### Provided records ###
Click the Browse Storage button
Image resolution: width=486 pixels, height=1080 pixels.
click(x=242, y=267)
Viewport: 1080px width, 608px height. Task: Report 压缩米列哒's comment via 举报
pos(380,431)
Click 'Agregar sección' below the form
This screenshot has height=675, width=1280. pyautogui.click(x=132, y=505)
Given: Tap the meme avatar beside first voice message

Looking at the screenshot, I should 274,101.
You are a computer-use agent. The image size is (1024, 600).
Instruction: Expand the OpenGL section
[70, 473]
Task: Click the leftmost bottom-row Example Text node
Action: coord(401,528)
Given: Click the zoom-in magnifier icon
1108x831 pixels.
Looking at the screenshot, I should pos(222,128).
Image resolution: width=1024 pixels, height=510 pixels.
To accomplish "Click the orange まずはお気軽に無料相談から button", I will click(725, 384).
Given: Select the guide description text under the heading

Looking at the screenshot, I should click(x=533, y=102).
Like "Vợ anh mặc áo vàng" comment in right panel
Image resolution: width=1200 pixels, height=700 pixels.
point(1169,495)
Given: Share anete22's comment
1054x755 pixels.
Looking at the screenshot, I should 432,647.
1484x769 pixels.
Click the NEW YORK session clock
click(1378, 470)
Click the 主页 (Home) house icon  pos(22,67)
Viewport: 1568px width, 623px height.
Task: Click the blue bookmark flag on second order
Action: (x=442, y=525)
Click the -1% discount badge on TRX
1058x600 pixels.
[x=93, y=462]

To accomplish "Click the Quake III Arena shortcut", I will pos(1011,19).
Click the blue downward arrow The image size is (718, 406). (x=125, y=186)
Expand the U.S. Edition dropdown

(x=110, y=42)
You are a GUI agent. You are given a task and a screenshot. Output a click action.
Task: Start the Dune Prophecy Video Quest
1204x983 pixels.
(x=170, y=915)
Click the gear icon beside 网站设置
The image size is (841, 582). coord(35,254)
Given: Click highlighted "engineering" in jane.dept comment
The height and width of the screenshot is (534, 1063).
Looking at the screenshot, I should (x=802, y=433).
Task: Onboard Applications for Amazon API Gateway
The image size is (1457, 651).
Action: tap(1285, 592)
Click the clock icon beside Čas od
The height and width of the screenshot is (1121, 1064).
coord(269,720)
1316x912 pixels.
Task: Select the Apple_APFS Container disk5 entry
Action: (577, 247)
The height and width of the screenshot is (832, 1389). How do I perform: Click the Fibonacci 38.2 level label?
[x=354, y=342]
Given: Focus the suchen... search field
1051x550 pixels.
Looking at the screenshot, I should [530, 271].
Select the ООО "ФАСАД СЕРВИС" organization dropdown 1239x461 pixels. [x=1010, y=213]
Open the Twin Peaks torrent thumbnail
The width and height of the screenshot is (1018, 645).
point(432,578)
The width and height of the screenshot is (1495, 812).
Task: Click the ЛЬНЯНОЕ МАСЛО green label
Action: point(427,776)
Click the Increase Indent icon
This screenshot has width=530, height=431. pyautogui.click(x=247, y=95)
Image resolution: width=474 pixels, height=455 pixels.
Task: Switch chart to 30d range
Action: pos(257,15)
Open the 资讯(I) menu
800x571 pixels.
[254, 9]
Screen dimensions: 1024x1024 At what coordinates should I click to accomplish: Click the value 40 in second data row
###
Assigned task
Output every line of the listing word for word.

Expected answer
Click the Browse Storage button
Image resolution: width=486 pixels, height=1080 pixels.
click(x=242, y=267)
Viewport: 1080px width, 608px height. Task: Report 压缩米列哒's comment via 举报
pos(380,431)
Click 'Agregar sección' below the form
This screenshot has height=675, width=1280. pyautogui.click(x=132, y=505)
Given: Tap the meme avatar beside first voice message

Looking at the screenshot, I should 274,101.
You are a computer-use agent. The image size is (1024, 600).
Instruction: Expand the OpenGL section
[70, 473]
Task: Click the leftmost bottom-row Example Text node
Action: coord(401,528)
Given: Click the zoom-in magnifier icon
1108x831 pixels.
Looking at the screenshot, I should pos(222,128).
Image resolution: width=1024 pixels, height=510 pixels.
To accomplish "Click the orange まずはお気軽に無料相談から button", I will click(725, 384).
Given: Select the guide description text under the heading

Looking at the screenshot, I should click(x=533, y=102).
Like "Vợ anh mặc áo vàng" comment in right panel
Image resolution: width=1200 pixels, height=700 pixels.
point(1169,495)
Given: Share anete22's comment
1054x755 pixels.
Looking at the screenshot, I should 432,647.
1484x769 pixels.
Click the NEW YORK session clock
click(1378, 470)
Click the 主页 (Home) house icon  pos(22,67)
Viewport: 1568px width, 623px height.
Task: Click the blue bookmark flag on second order
Action: (x=442, y=525)
Click the -1% discount badge on TRX
1058x600 pixels.
[x=93, y=462]

To accomplish "Click the Quake III Arena shortcut", I will pos(1011,19).
Click the blue downward arrow The image size is (718, 406). (x=125, y=186)
Expand the U.S. Edition dropdown

(x=110, y=42)
You are a GUI agent. You are given a task and a screenshot. Output a click action.
Task: Start the Dune Prophecy Video Quest
1204x983 pixels.
(x=170, y=915)
Click the gear icon beside 网站设置
The image size is (841, 582). coord(35,254)
Given: Click highlighted "engineering" in jane.dept comment
The height and width of the screenshot is (534, 1063).
Looking at the screenshot, I should (x=802, y=433).
Task: Onboard Applications for Amazon API Gateway
The image size is (1457, 651).
Action: tap(1285, 592)
Click the clock icon beside Čas od
The height and width of the screenshot is (1121, 1064).
coord(269,720)
1316x912 pixels.
Task: Select the Apple_APFS Container disk5 entry
Action: (577, 247)
The height and width of the screenshot is (832, 1389). How do I perform: Click the Fibonacci 38.2 level label?
[x=354, y=342]
Given: Focus the suchen... search field
1051x550 pixels.
Looking at the screenshot, I should [530, 271].
Select the ООО "ФАСАД СЕРВИС" organization dropdown 1239x461 pixels. [x=1010, y=213]
Open the Twin Peaks torrent thumbnail
The width and height of the screenshot is (1018, 645).
point(432,578)
The width and height of the screenshot is (1495, 812).
Task: Click the ЛЬНЯНОЕ МАСЛО green label
Action: point(427,776)
Click the Increase Indent icon
This screenshot has width=530, height=431. pyautogui.click(x=247, y=95)
Image resolution: width=474 pixels, height=455 pixels.
Task: Switch chart to 30d range
Action: pos(257,15)
Open the 资讯(I) menu
800x571 pixels.
[254, 9]
Screen dimensions: 1024x1024 At what coordinates should I click to accomplish: Click the value 40 in second data row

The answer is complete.